> Task directions: The required output is every record, written out exactly.

══════════

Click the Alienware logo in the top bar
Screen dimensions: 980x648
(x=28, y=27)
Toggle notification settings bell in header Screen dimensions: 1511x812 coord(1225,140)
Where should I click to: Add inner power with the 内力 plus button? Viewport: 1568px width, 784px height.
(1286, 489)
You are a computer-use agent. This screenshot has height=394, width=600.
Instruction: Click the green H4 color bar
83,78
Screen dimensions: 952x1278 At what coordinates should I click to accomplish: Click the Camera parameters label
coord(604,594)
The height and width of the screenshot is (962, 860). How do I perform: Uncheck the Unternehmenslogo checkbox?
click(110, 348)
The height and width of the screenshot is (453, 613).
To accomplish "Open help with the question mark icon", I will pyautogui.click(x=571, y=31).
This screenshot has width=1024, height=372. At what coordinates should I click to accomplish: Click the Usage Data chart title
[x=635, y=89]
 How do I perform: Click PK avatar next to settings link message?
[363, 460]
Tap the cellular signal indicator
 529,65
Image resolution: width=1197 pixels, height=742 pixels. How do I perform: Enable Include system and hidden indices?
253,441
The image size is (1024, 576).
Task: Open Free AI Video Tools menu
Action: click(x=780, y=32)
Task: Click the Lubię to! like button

══════════

> Task solution:
Click the Alienware logo in the top bar
Screen dimensions: 980x648
(x=28, y=27)
Toggle notification settings bell in header Screen dimensions: 1511x812 coord(1225,140)
Where should I click to: Add inner power with the 内力 plus button? Viewport: 1568px width, 784px height.
(1286, 489)
You are a computer-use agent. This screenshot has height=394, width=600.
Instruction: Click the green H4 color bar
83,78
Screen dimensions: 952x1278 At what coordinates should I click to accomplish: Click the Camera parameters label
coord(604,594)
The height and width of the screenshot is (962, 860). How do I perform: Uncheck the Unternehmenslogo checkbox?
click(110, 348)
The height and width of the screenshot is (453, 613).
To accomplish "Open help with the question mark icon", I will pyautogui.click(x=571, y=31).
This screenshot has width=1024, height=372. At what coordinates should I click to accomplish: Click the Usage Data chart title
[x=635, y=89]
 How do I perform: Click PK avatar next to settings link message?
[363, 460]
Tap the cellular signal indicator
 529,65
Image resolution: width=1197 pixels, height=742 pixels. How do I perform: Enable Include system and hidden indices?
253,441
The image size is (1024, 576).
Task: Open Free AI Video Tools menu
Action: click(x=780, y=32)
Task: Click the Lubię to! like button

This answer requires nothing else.